What a difference a new vocalist makes! Well, not really a "new" vocalist, just a different member barking. With the departure of vocalist/guitarist Balmore, who sang lead and shredded away on 2008's brilliant EXMORTUS debut, "In Hatred's Flame", co-shredder Conan slid over to the microphone and brings a nastier, meaner voice to "Beyond the Fall of Time", while new guitarist Sean Redline fills the vacated six-string spot. The technicality of the death/thrash assault is still present, but what one hears more than ever on the sophomore release is a muscular and downright brutal approach to these finely honed compositions.
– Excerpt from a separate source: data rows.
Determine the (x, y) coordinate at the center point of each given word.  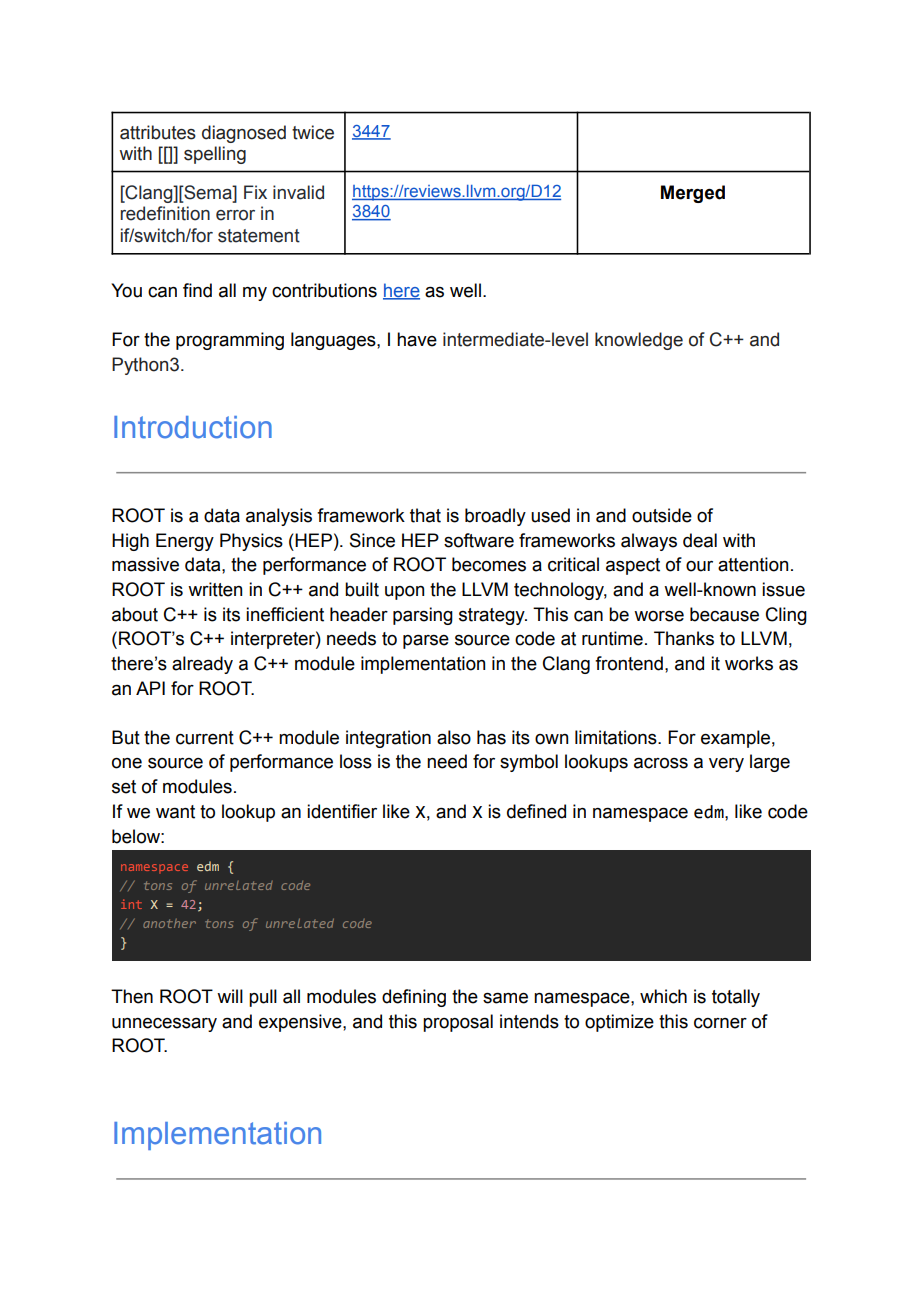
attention (753, 564)
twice (313, 132)
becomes (489, 564)
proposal (458, 1023)
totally (736, 998)
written (215, 589)
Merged (693, 194)
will (230, 996)
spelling (215, 155)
In other words, the biggest difference between the two albums is that "Beyond the Fall of Time" hits with an impact that is more direct. That's only in terms relative to its predecessor and means that the sheer heaviness of the riffs, the diesel-powered rhythm section, and Conan's ballsy USURPER-CELTIC FROST snarl stands out even more than all those screaming guitar solos. The neoclassical guitar playing that was heard with some frequency on "In Hatred's Flame" is typically more subtle on "Beyond the Fall Time" with the exception of moments during "The Gathering", which also features a more distinct tunefulness in the chords compared to the rest of the album. That's also not to say that "Beyond the Fall of Time" is without its epic compositional qualities, in depth if not length, as one finds during the Middle Eastern flavors of instrumental "Beyond the Nile…" or the classical acoustic elements of the more subdued, though no less ominous, "Khronos (Forever in the Void)". But damn, it is the massive crush and belligerent vocals inherent in the attack this time around that raises tracks like "Kneel Before the Steel" and the absolute skull-cracking bellicosity of "Black XIII" to anthem levels. Not unlike the manner in which the songwriting as a whole is bolstered with meticulous playing and effective musical coloration, Conan knows just when to bust out a vintage, Rob Halford-esque scream, as is the also the case on "Kneel Before the Steel". Arrangement-wise, "Entombed with the Pharaohs" is the ace of the bunch — wantonly violent in demeanor, smattered with dive-bombing solos, rife with great transitions to mid-paced crunch, and all kinds of fret-fireworks over the course of its six-minute-plus duration. "Left to Die in the Paradox of Time" is right up there as well, this one a true blend of light atmospherics and speed metal fury.
Without question, "Beyond of the Fall of Time" can be placed into that coveted category of "One Tough Son of a Bitch". What really makes it a keeper though is how that characteristic is woven into such well-written material that also happens to be played with skill and verve. Get in on the EXMORTUS action now.